By TAKAO SHINKAI/ Staff Writer
December 26, 2025 at 15:00 JST
Prime Minister Sanae Takaichi attends a Cabinet meeting on Dec. 26. (Takeshi Iwashita)
The Cabinet on Dec. 26 approved the initial budget proposal for fiscal 2026--the largest ever--with expenditures in the general account totaling 122.3092 trillion yen ($782.9 billion).
This marks an increase of more than 7 trillion yen from the previous year, making it the largest budget on record for the second consecutive year.
The larger scale of the budget for fiscal 2026 reflects higher prices, expanding personnel costs and rising interest rates.
With tax revenues expected to increase significantly, the issuance of new government bonds will be 29.584 trillion yen, falling below the 30-trillion-yen mark for the second straight year.
Bonds will finance 24.2 percent of the total budget, a decrease from 24.9 percent the previous year.
This is the first initial budget drafted by the Takaichi administration, which champions a “responsible, proactive fiscal policy.”
Amid concerns about Japan’s worsening fiscal conditions, the yen has weakened and interest rates have risen. Market players have been paying attention to the scale of the initial budget proposal and how much of it would be covered by new government bonds.
Social security-related expenditures, which account for 30 percent of the general account, increased by 762.1 billion yen from the previous year to 39.0559 trillion yen.
Medical service fees will be raised overall for the first time in 12 years due mainly to high prices and wage increases.

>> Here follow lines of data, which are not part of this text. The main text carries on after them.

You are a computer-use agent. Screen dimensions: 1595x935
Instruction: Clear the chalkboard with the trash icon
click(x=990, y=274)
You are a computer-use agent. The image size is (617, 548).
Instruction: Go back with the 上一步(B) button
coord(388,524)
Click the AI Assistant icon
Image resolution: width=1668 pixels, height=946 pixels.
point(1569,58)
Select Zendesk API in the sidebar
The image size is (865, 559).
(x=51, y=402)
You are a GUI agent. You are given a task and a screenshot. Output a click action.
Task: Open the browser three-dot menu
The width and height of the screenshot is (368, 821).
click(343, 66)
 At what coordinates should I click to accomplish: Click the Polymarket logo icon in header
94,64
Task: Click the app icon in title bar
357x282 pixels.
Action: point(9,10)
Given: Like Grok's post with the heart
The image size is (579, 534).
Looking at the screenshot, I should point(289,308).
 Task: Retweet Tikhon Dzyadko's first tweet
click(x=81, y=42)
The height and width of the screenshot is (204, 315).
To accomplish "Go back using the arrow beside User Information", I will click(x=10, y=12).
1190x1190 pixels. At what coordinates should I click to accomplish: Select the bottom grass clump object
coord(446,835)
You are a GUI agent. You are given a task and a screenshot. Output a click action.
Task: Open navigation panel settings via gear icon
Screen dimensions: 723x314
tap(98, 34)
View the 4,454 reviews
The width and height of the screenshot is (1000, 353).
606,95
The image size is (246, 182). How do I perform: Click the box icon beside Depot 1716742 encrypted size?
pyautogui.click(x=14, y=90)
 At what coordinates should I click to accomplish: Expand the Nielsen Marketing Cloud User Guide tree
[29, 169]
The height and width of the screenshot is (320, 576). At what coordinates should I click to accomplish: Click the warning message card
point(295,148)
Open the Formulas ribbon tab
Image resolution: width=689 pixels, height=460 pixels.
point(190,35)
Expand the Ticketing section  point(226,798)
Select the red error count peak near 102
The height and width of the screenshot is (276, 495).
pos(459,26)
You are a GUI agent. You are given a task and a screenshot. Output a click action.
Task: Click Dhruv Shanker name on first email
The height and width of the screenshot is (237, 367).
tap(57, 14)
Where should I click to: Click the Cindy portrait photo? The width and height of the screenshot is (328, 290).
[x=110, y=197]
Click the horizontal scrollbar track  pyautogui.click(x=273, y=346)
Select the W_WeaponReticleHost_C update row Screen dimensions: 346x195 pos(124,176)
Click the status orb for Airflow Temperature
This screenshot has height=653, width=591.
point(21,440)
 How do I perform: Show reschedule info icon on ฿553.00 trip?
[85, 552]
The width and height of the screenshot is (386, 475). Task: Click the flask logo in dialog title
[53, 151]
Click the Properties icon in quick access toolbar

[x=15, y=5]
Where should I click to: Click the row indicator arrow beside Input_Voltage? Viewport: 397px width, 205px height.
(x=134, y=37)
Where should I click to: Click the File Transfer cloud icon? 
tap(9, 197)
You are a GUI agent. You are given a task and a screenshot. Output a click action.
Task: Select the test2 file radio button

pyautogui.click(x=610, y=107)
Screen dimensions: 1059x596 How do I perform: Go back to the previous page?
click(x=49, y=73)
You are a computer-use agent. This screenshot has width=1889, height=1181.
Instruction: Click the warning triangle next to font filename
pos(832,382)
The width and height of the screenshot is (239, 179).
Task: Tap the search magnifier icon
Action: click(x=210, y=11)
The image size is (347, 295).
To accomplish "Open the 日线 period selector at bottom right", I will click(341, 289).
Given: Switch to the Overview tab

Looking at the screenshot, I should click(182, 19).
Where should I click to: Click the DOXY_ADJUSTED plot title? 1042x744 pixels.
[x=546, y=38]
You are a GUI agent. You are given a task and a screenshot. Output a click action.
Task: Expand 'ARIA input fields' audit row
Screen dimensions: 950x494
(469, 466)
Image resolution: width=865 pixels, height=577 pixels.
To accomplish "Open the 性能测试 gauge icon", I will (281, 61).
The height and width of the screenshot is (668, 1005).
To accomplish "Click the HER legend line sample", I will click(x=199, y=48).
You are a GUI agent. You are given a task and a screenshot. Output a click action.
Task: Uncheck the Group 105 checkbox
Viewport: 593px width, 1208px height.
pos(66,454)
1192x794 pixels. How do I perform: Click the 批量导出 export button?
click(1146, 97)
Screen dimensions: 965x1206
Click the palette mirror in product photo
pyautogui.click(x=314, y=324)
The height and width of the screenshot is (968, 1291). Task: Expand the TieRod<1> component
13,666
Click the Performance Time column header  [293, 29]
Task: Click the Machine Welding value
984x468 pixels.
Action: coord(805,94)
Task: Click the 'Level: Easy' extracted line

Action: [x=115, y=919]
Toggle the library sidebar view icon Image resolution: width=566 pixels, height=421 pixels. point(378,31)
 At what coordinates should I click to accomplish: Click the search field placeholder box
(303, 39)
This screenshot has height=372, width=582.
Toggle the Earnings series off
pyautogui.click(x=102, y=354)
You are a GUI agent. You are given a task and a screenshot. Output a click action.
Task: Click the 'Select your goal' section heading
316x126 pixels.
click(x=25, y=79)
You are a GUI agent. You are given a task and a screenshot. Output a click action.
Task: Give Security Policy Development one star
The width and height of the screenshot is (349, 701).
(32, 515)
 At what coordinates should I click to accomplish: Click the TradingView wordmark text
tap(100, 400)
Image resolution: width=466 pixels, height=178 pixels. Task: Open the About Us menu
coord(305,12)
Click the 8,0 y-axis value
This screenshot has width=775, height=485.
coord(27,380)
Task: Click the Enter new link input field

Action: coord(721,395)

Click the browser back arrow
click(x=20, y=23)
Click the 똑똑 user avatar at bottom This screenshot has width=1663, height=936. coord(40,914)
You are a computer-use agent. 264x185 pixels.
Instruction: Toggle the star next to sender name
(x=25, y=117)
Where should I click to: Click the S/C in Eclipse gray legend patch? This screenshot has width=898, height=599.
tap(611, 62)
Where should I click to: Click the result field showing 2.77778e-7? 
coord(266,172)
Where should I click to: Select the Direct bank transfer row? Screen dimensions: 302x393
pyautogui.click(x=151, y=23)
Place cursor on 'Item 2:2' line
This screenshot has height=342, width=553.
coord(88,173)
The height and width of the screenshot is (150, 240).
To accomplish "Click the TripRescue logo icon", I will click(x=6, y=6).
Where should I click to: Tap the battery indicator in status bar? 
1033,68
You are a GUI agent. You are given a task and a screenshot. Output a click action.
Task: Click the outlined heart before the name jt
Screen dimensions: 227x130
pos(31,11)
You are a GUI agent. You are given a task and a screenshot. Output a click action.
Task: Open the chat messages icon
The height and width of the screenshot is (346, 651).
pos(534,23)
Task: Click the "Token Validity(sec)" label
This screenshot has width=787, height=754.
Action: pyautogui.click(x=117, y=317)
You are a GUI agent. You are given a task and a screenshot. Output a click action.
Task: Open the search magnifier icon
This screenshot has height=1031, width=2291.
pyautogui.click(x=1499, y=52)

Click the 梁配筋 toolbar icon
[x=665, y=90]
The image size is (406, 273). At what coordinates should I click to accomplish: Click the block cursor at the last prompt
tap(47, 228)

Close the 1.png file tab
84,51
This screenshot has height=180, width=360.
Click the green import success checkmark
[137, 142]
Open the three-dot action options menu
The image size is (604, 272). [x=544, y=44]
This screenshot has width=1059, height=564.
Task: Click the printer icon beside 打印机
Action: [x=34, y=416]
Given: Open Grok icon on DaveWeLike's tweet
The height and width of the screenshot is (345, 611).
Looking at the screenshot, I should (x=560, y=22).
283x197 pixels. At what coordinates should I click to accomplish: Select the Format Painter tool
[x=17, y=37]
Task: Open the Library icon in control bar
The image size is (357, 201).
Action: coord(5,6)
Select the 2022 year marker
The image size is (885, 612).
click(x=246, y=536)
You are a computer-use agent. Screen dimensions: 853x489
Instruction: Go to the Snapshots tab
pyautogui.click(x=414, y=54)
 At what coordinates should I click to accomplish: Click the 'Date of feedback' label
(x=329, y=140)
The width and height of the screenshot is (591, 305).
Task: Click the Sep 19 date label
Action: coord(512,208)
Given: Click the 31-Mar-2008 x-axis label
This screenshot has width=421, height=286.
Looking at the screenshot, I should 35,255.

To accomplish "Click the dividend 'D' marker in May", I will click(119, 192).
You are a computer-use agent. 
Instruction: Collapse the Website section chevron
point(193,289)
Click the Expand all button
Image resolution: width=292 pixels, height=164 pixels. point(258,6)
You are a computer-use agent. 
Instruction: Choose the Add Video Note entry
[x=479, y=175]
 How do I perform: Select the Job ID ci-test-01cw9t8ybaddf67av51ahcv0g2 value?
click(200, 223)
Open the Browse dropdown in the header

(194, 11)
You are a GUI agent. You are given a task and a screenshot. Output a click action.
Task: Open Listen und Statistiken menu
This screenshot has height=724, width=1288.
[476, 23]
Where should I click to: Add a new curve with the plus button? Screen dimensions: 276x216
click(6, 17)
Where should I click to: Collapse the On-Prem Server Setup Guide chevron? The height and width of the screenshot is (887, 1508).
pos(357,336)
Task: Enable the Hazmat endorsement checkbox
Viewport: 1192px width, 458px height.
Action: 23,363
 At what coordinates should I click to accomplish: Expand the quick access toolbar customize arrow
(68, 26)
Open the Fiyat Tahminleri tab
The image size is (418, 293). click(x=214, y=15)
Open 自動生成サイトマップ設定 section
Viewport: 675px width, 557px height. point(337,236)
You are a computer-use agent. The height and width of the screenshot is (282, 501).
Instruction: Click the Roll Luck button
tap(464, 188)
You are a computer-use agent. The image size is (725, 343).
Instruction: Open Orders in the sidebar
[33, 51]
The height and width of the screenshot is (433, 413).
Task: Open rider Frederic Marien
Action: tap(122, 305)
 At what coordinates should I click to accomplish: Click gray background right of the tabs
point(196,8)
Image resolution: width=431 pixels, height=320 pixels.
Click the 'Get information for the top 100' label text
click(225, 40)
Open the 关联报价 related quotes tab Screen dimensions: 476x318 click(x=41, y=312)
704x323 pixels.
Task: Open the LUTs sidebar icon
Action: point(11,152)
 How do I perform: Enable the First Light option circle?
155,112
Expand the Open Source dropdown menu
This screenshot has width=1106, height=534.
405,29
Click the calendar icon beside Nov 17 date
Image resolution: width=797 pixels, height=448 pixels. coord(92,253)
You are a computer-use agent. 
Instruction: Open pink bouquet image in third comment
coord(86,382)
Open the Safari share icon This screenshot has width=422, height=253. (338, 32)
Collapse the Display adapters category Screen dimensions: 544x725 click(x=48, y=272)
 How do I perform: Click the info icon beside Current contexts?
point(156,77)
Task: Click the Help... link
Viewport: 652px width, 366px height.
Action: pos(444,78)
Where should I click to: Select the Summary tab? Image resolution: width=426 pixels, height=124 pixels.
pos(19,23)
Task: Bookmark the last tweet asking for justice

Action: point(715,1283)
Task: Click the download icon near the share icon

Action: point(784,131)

Such costs have swelled due to the aging population and the proliferation of expensive drugs and medical equipment.
Defense-related spending will jump by 334.9 billion yen to 9.0353 trillion yen, reaching the 9-trillion-yen level for the first time.
Additionally, a record 31.2758 trillion yen has been allocated for national debt servicing costs, which cover the redemption of and interest payments on government bonds.
This figure swelled by about 3 trillion yen due to recent interest rate hikes and the rise to 3 percent from the previous year’s 2 percent in the assumed interest rate used for calculating interest payments.
The outstanding balance of ordinary government bonds is expected to reach 1,145 trillion yen by the end of fiscal 2026.
With rising interest rates, debt servicing costs are expected to continue increasing, putting pressure on the budget available for policy measures.
On the revenue side, tax receipts are projected to increase by 5.916 trillion yen from the previous year to 83.735 trillion yen, reflecting strong corporate performances and higher prices.
Despite a 1 trillion yen decrease in revenue from the abolition of the old provisional gasoline tax rate, revenues from income, corporate and consumption taxes are expected to grow significantly.
In fact, overall tax revenue is expected to reach a record high for the seventh consecutive year.